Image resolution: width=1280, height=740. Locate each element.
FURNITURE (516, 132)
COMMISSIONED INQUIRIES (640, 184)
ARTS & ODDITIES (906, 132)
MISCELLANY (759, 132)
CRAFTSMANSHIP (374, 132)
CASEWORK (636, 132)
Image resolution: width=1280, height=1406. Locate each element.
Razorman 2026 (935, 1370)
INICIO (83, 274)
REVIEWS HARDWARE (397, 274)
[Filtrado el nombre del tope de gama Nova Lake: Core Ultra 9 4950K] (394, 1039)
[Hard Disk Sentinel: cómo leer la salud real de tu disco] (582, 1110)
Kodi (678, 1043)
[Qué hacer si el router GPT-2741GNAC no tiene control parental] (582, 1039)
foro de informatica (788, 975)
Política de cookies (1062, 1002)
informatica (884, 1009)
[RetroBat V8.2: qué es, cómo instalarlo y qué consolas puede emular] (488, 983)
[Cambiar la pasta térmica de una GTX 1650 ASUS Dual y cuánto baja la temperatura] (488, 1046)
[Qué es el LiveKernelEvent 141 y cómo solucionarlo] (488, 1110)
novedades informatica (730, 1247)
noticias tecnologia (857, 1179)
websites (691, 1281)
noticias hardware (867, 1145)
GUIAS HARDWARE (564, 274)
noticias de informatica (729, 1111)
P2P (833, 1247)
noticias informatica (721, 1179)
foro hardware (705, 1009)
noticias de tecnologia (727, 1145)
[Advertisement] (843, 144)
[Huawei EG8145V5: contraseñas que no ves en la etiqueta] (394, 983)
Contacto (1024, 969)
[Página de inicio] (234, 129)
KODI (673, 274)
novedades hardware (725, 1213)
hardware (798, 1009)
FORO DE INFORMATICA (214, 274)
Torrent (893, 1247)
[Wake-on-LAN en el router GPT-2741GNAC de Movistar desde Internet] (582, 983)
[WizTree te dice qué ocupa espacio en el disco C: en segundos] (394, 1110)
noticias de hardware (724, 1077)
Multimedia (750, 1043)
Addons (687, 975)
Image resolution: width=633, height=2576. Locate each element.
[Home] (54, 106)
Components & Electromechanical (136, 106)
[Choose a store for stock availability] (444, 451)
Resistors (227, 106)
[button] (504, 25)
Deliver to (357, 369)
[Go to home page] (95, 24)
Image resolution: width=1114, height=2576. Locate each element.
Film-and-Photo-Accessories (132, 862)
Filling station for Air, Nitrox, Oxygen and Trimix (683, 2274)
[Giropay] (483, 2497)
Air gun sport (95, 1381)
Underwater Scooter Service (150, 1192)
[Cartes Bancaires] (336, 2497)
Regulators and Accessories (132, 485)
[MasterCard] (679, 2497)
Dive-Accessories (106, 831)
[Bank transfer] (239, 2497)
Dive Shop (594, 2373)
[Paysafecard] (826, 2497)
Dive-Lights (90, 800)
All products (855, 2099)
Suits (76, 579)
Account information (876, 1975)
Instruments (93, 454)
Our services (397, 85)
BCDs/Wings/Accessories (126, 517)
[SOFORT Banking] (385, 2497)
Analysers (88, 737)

-=-=-

Take every line from the data above that holds "tecnologia" and copy it out.

TASK RESPONSE »
noticias tecnologia (857, 1179)
noticias de tecnologia (727, 1145)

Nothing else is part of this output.